__Texte extrait__.

+--

Et Itisi, je comprends "se saigner" comme dans ton exemple, donc je ne comprends pas pourquoi tu dis : "pas _se saigner_ en tout cas".
Mais les autres propositions (Archijacq, Esperluète, Laurent), me vont bien, merci.


----------



## Itisi

Alladine said:


> Et Itisi, je comprends "se saigner" comme dans ton exemple, donc je ne comprends pas pourquoi tu dis : "pas _se saigner_ en tout cas".


Parce que


Esperluète said:


> le problème de « se saigner » est qu’il induit une forte idée de sacrifice, contraire à l’esprit de « max out » ici (#1) où l’on est sur le terrain hédoniste.


----------



## catheng06

se criblent de dettes ??


----------



## k194

flambent tout leur argent ?


----------



## Itisi

Esperluète said:


> s’endetter un max


 Je vote pour cette proposition.

+--

__Données fournies__.
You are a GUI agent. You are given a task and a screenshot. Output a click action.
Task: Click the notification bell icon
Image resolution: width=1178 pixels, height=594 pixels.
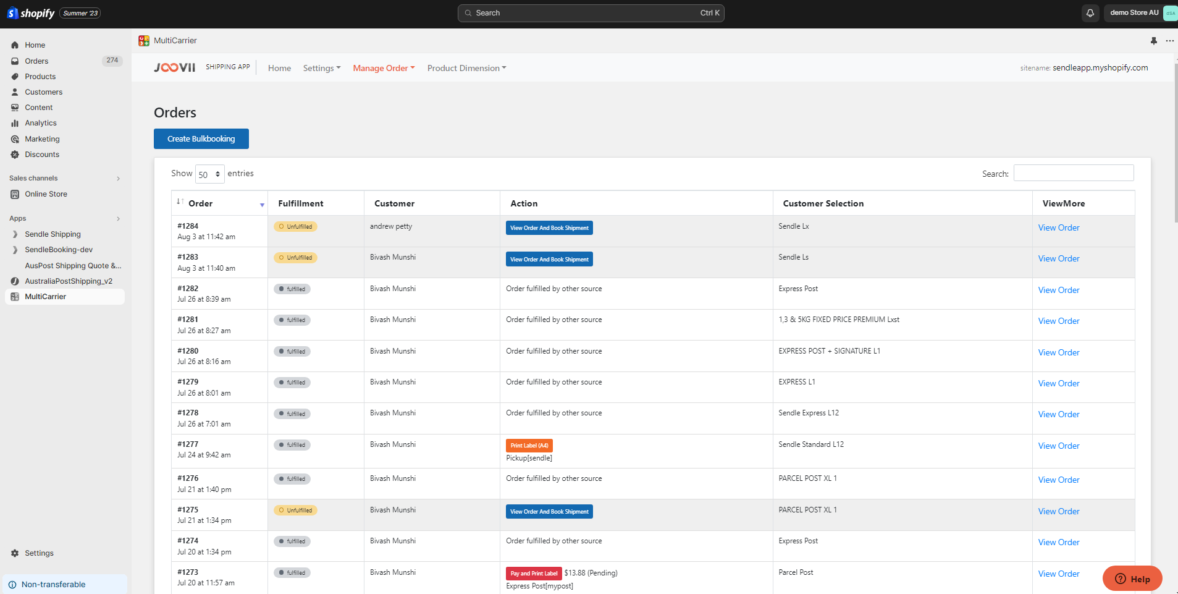click(x=1090, y=13)
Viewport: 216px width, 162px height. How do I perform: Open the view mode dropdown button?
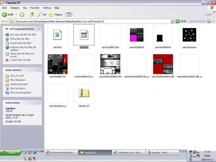pyautogui.click(x=69, y=15)
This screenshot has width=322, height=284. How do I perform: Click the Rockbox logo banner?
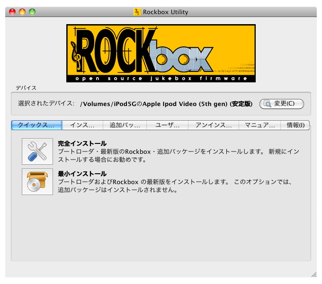[161, 53]
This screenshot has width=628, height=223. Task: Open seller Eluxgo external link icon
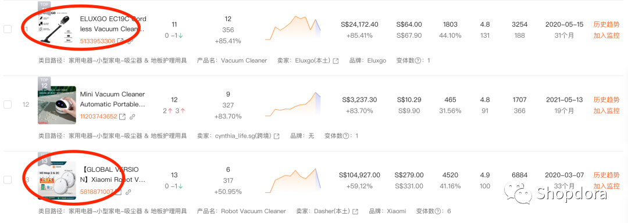pos(336,61)
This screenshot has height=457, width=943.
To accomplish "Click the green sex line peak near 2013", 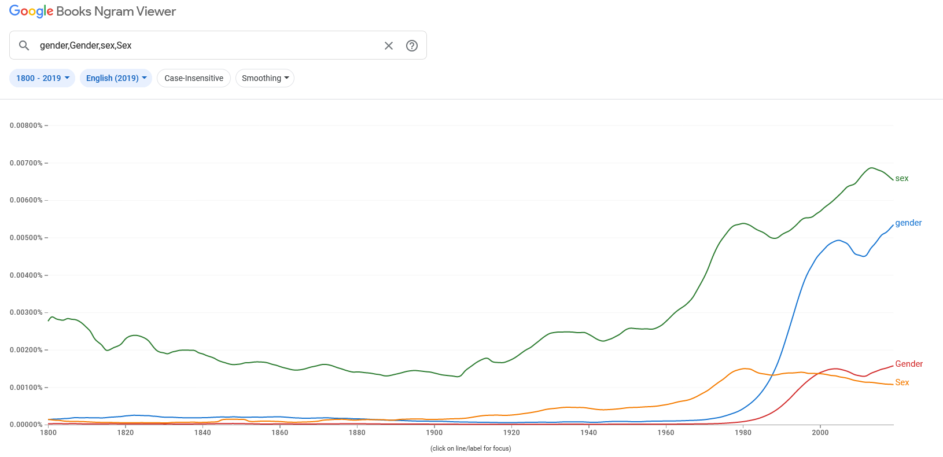I will (871, 168).
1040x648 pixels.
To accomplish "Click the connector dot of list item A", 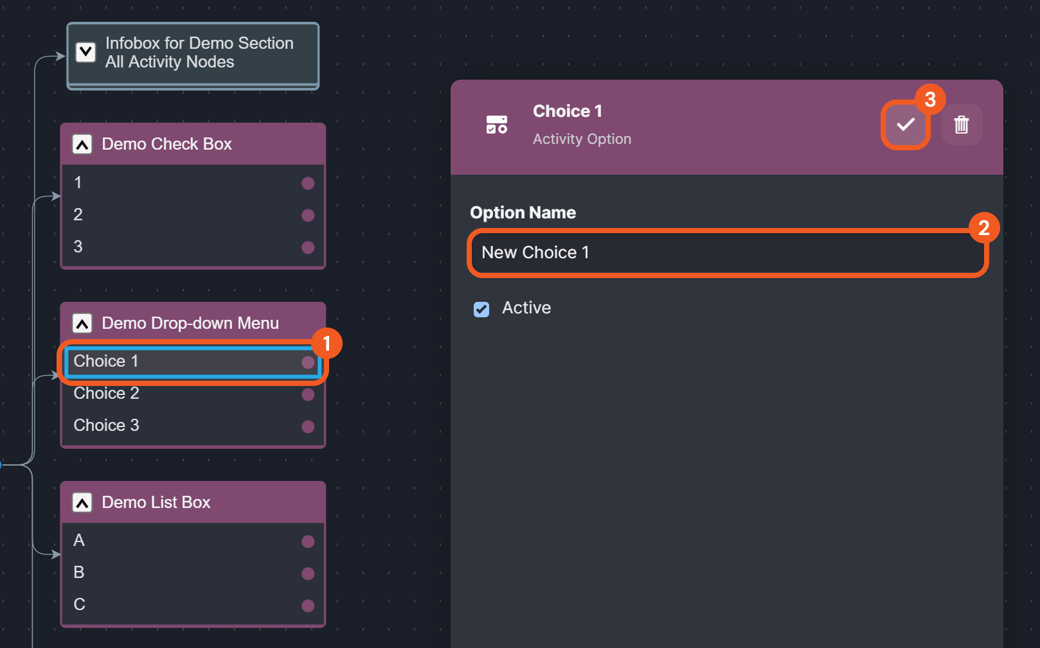I will (308, 541).
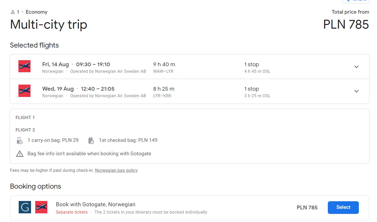Click Book with Gotogate, Norwegian title
Screen dimensions: 377x222
point(95,204)
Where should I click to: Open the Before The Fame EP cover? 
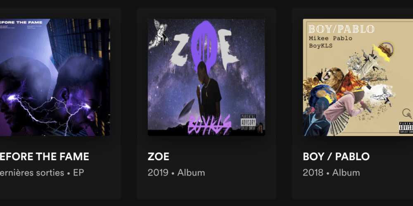click(55, 77)
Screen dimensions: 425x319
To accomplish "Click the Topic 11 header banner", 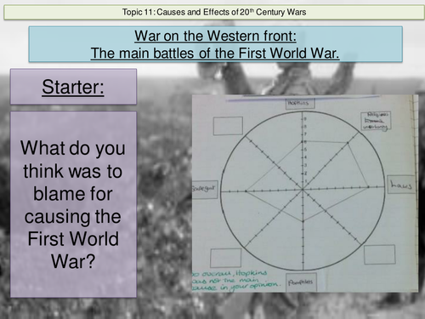I will click(214, 12).
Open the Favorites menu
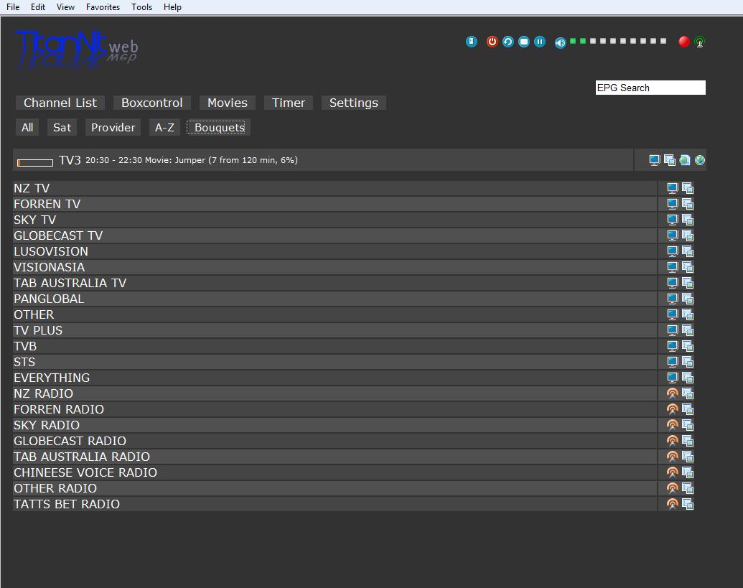743x588 pixels. 103,7
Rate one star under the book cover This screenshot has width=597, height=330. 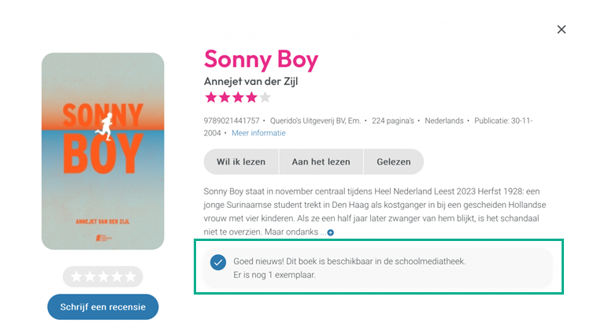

+--

__Consigne__. Quels pseudonymes de participants figurent dans l'extrait de forum, y compris ceux qui sont seulement cités ? Donnez chacun une seule fois.

__Solution__. Itisi, Archijacq, Esperluète, Laurent, Alladine, catheng06, k194